▼▼▼

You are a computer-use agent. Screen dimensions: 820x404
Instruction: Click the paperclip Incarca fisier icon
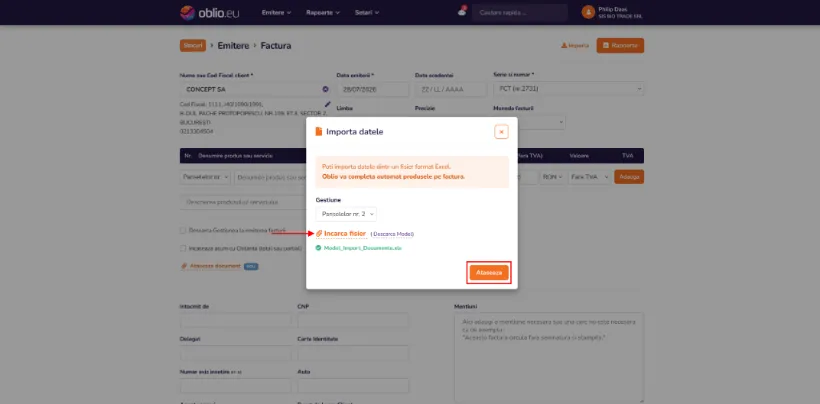tap(319, 233)
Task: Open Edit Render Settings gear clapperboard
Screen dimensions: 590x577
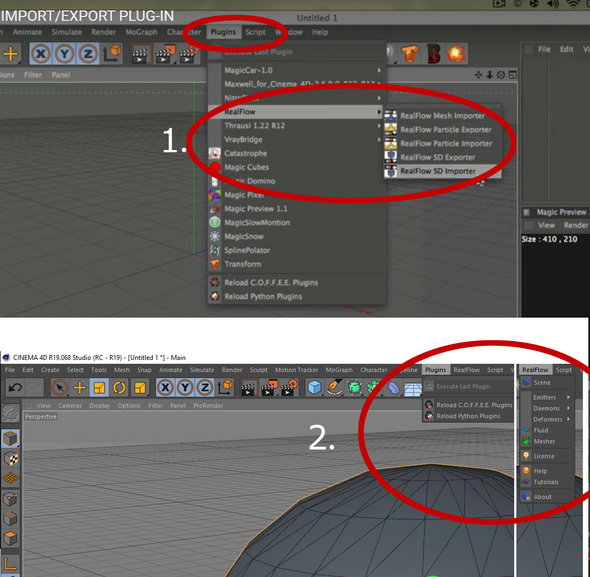Action: 289,387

▲▲▲

Required action – Copy the lines above exactly. Do not include pictures.

Answer space –
You are a computer-use agent. Screen dimensions: 820x404
Instruction: Click the paperclip Incarca fisier icon
tap(319, 233)
Task: Open Edit Render Settings gear clapperboard
Screen dimensions: 590x577
Action: 289,387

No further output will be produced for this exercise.